TASK DESCRIPTION
Nothing but the text should be carried over: reproduce all the data exactly and leave out every image.

*** DATA SHOWN

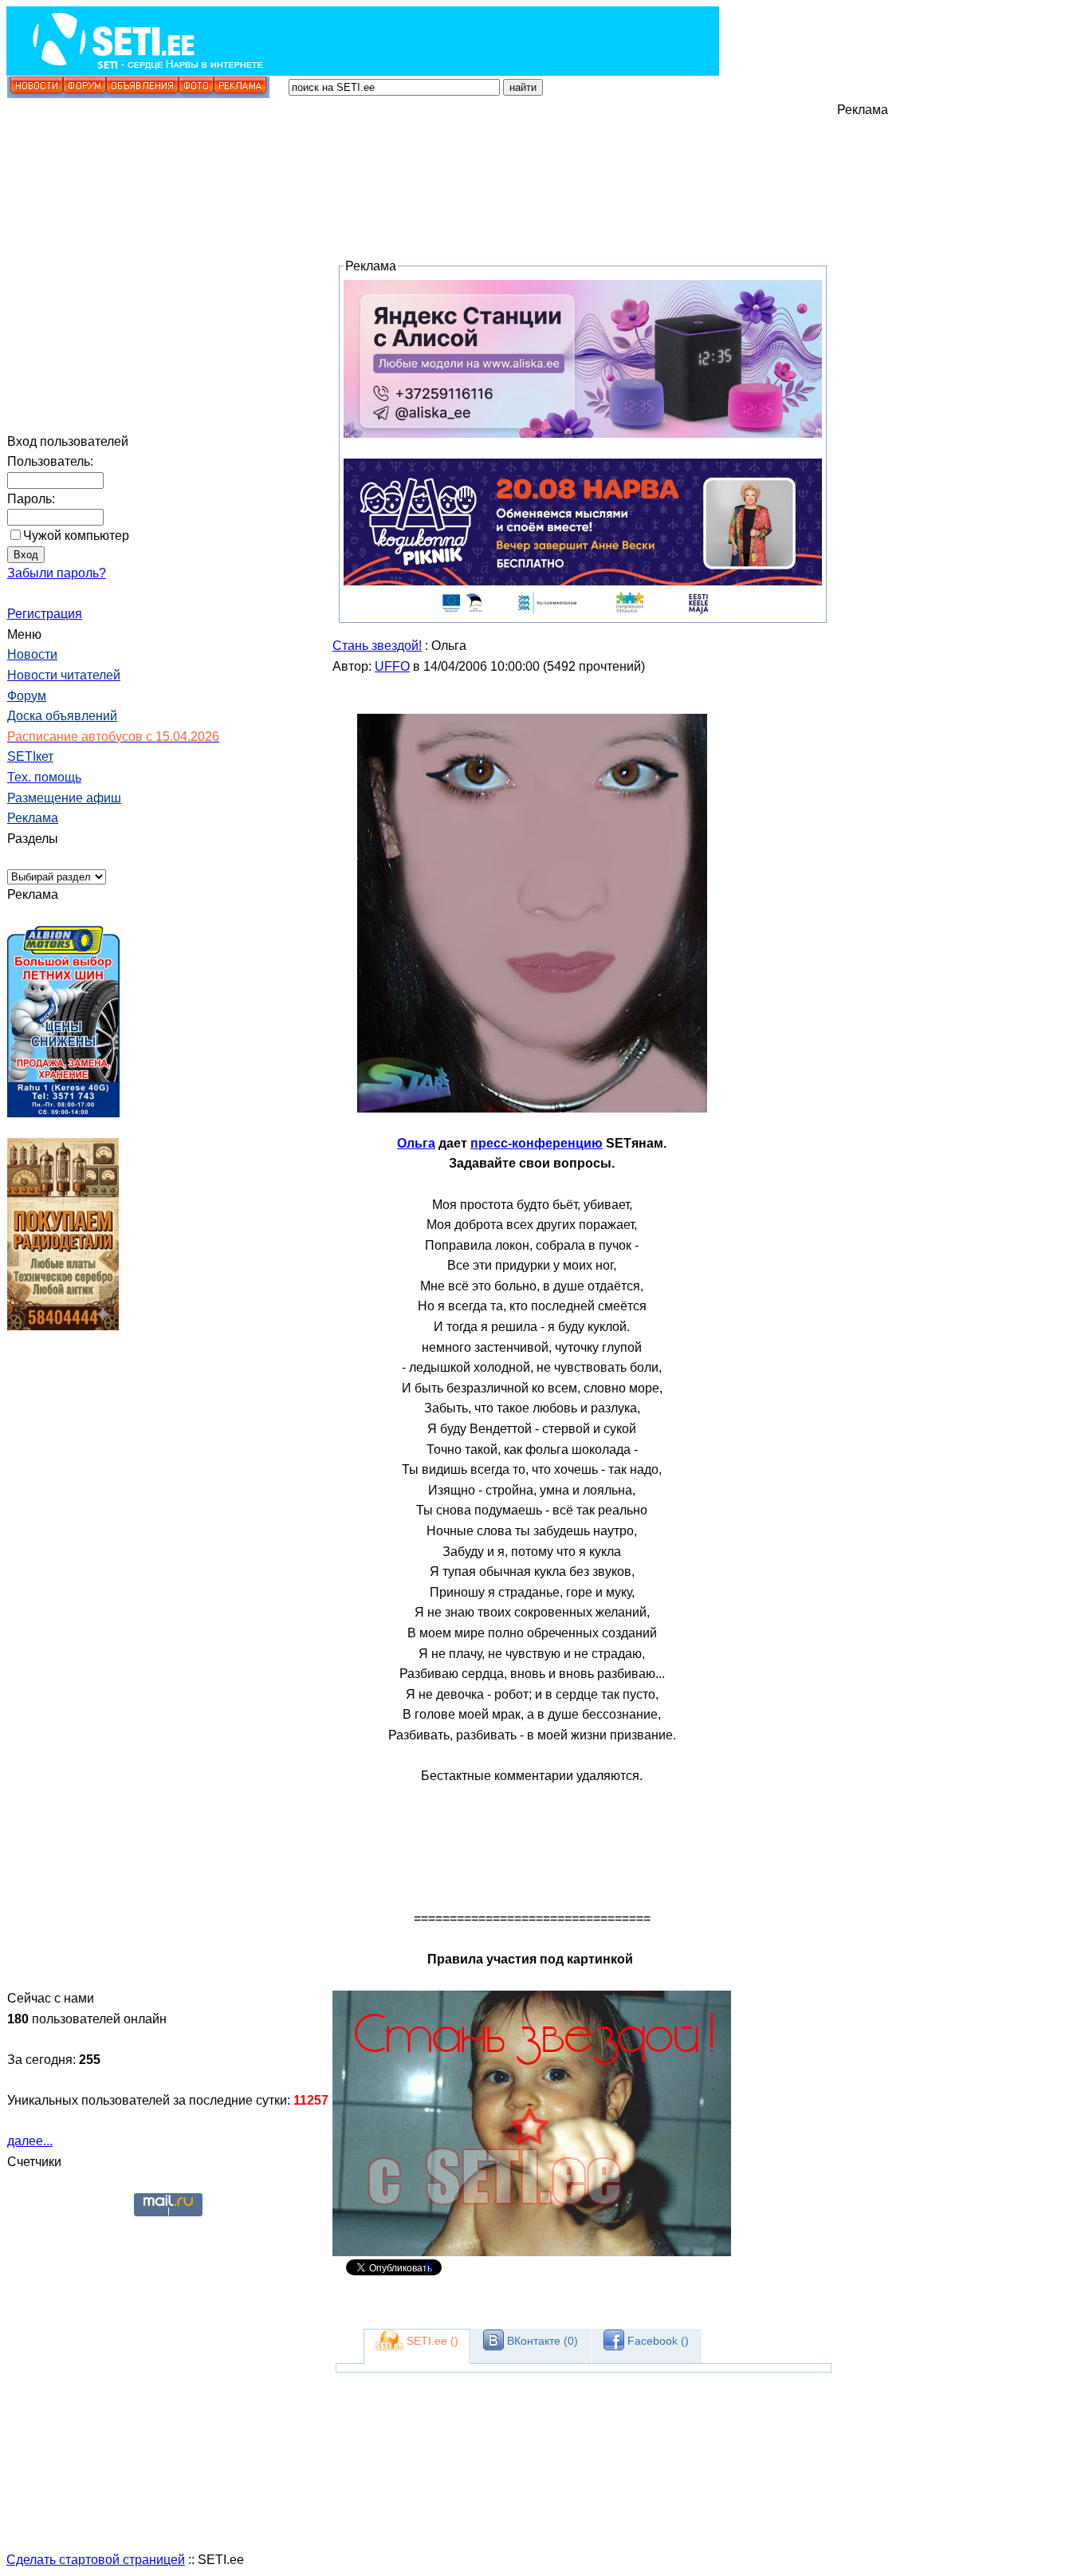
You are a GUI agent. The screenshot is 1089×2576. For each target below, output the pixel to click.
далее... (30, 2141)
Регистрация (44, 613)
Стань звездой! (377, 645)
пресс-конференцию (536, 1143)
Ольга (416, 1143)
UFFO (392, 666)
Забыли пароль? (56, 573)
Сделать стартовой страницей (95, 2559)
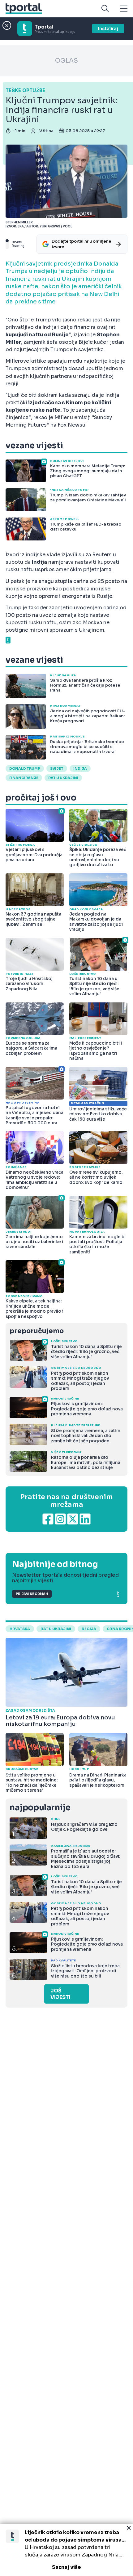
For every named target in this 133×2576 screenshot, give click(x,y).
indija (80, 768)
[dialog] (66, 2550)
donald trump (24, 768)
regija (89, 1629)
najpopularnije (40, 1808)
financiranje (23, 778)
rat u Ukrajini (63, 778)
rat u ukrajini (56, 1629)
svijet (56, 768)
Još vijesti (60, 1993)
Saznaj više (66, 2567)
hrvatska (20, 1629)
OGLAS (66, 61)
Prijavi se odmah (32, 1594)
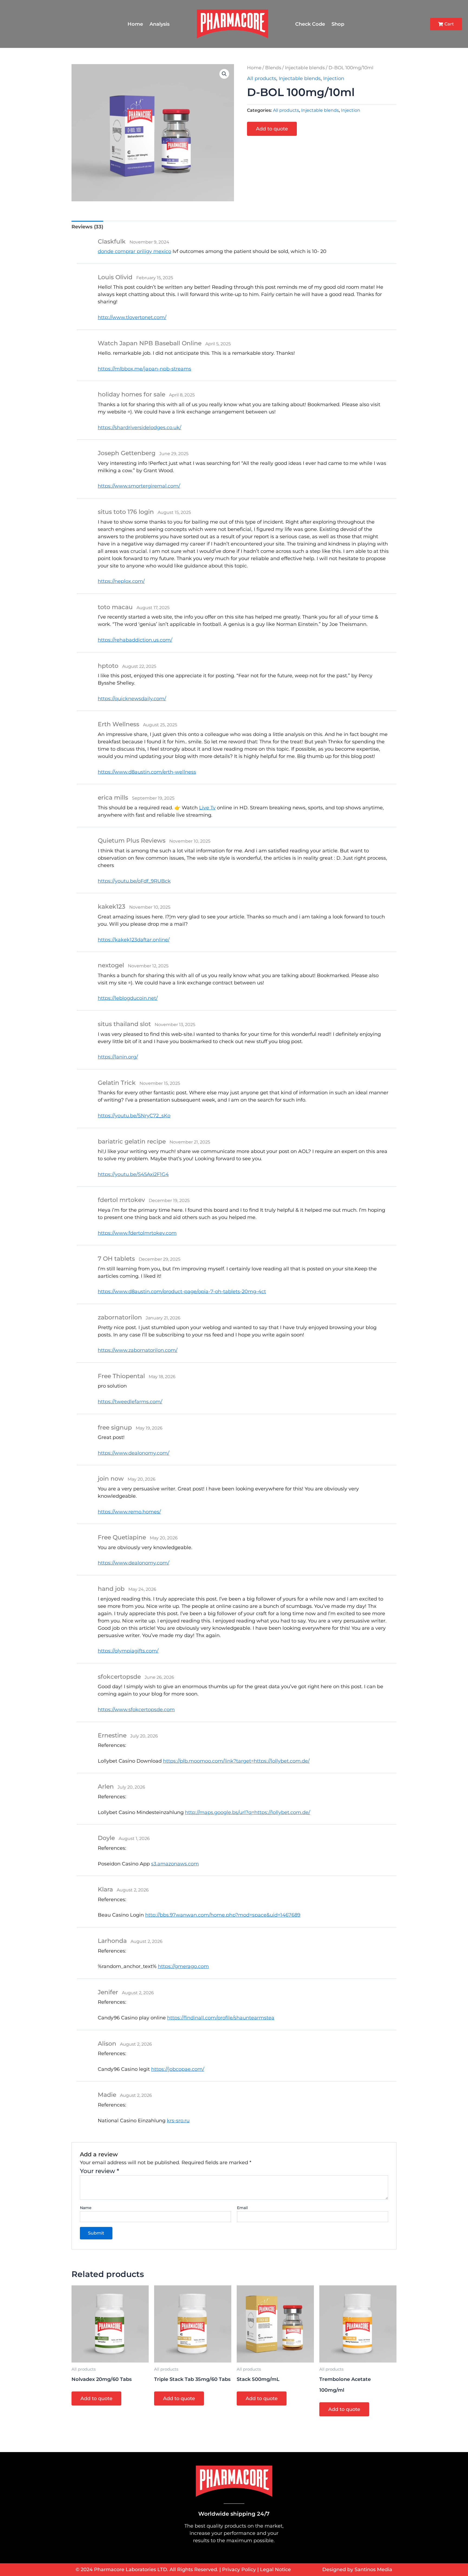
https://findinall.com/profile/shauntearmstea (220, 2018)
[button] (224, 74)
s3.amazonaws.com (175, 1864)
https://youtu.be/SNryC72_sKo (134, 1116)
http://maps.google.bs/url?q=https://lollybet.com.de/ (247, 1812)
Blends (273, 67)
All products (261, 78)
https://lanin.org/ (118, 1057)
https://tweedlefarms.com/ (130, 1402)
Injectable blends (305, 67)
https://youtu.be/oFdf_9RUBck (134, 881)
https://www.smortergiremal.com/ (139, 486)
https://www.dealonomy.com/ (133, 1453)
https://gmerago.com (183, 1966)
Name (86, 2207)
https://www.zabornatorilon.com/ (137, 1350)
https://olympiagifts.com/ (128, 1651)
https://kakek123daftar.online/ (134, 940)
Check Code (310, 24)
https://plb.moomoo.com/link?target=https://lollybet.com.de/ (236, 1761)
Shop (338, 24)
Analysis (160, 24)
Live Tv (207, 808)
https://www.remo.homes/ (129, 1512)
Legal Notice (275, 2569)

******

EXERCISE SOLUTION
You are a GUI agent. The screenshot is 1089×2576. For each target below, output the pixel to click.
далее... (30, 2141)
Регистрация (44, 613)
Стань звездой! (377, 645)
пресс-конференцию (536, 1143)
Ольга (416, 1143)
UFFO (392, 666)
Забыли пароль? (56, 573)
Сделать стартовой страницей (95, 2559)
For every named target in this 133×2576 screenshot, give click(x,y).
indija (80, 768)
[dialog] (66, 2550)
donald trump (24, 768)
regija (89, 1629)
najpopularnije (40, 1808)
financiranje (23, 778)
rat u Ukrajini (63, 778)
rat u ukrajini (56, 1629)
svijet (56, 768)
Još vijesti (60, 1993)
Saznaj više (66, 2567)
hrvatska (20, 1629)
OGLAS (66, 61)
Prijavi se odmah (32, 1594)
https://findinall.com/profile/shauntearmstea (220, 2018)
[button] (224, 74)
s3.amazonaws.com (175, 1864)
https://youtu.be/SNryC72_sKo (134, 1116)
http://maps.google.bs/url?q=https://lollybet.com.de/ (247, 1812)
Blends (273, 67)
All products (261, 78)
https://lanin.org/ (118, 1057)
https://tweedlefarms.com/ (130, 1402)
Injectable blends (305, 67)
https://youtu.be/oFdf_9RUBck (134, 881)
https://www.smortergiremal.com/ (139, 486)
https://www.dealonomy.com/ (133, 1453)
https://gmerago.com (183, 1966)
Name (86, 2207)
https://www.zabornatorilon.com/ (137, 1350)
https://olympiagifts.com/ (128, 1651)
https://kakek123daftar.online/ (134, 940)
Check Code (310, 24)
https://plb.moomoo.com/link?target=https://lollybet.com.de/ (236, 1761)
Shop (338, 24)
Analysis (160, 24)
Live Tv (207, 808)
https://www.remo.homes/ (129, 1512)
Legal Notice (275, 2569)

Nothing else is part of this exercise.